Stored data entries:
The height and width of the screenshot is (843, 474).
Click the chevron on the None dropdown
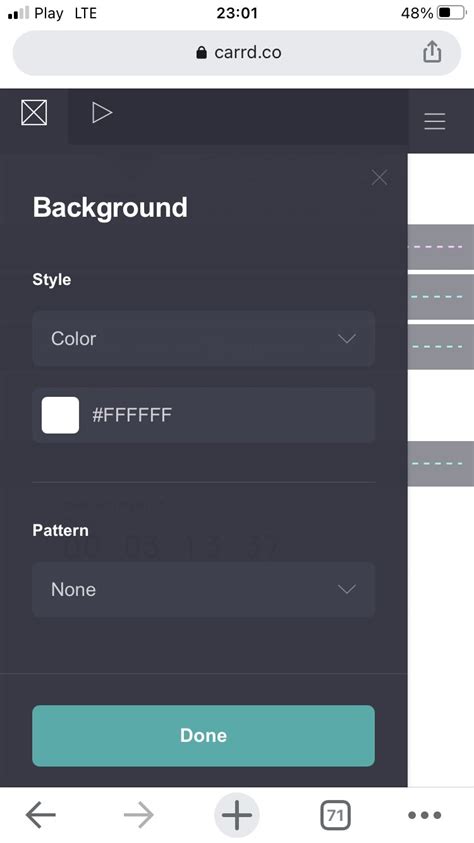coord(347,590)
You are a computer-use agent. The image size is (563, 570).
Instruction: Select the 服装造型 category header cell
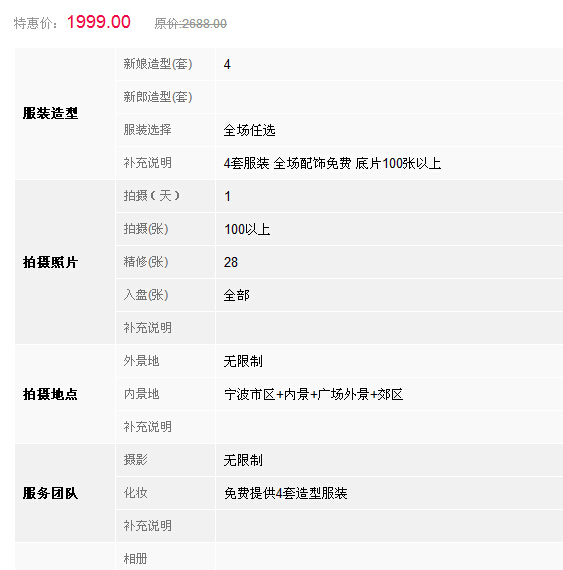click(65, 113)
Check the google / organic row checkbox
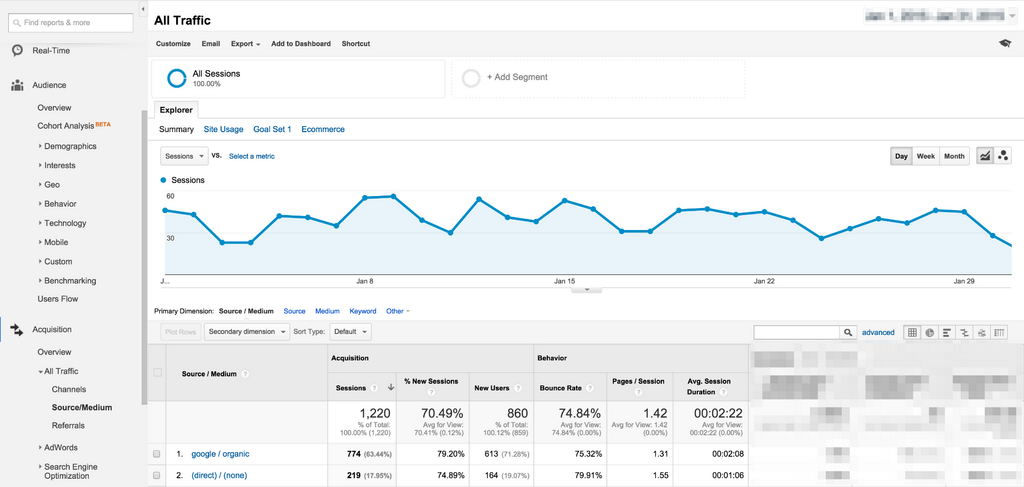 pyautogui.click(x=156, y=454)
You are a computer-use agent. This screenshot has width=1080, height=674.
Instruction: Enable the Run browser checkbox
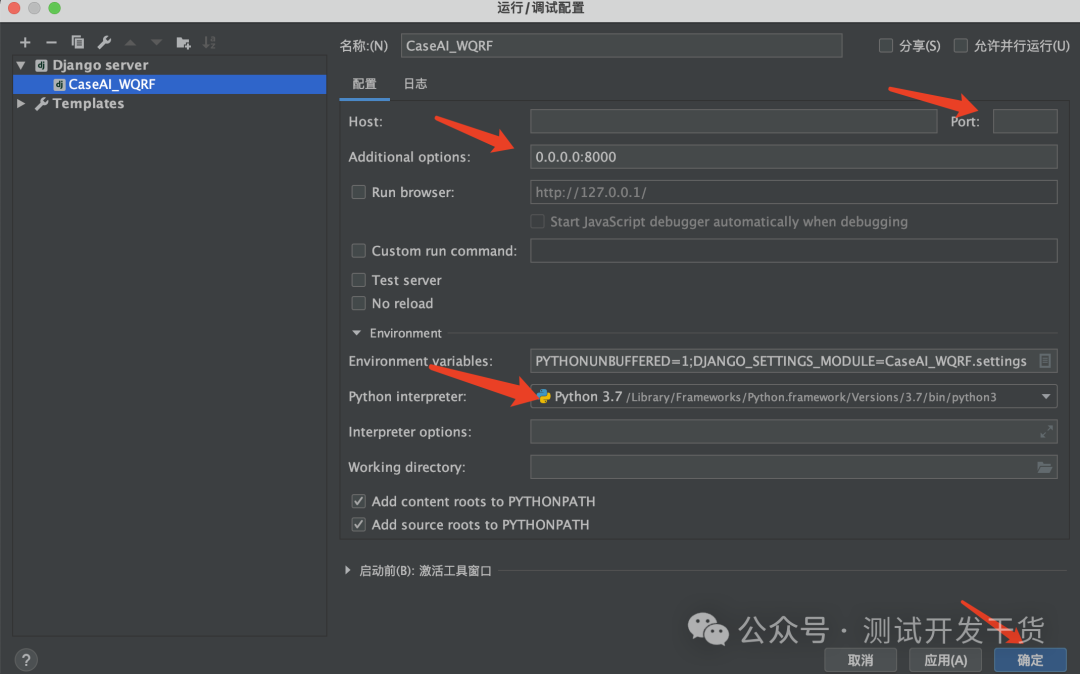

→ **Exercise prompt**:
Would you transcribe all of the data exactly, apart from its pictures?

→ **Answer area**:
The height and width of the screenshot is (843, 474).
Click the chevron on the None dropdown
coord(347,590)
You are a computer-use agent. The image size is (563, 570).
Instruction: Select the 服装造型 category header cell
click(65, 113)
Check the google / organic row checkbox
 pyautogui.click(x=156, y=454)
You are a computer-use agent. This screenshot has width=1080, height=674.
Instruction: Enable the Run browser checkbox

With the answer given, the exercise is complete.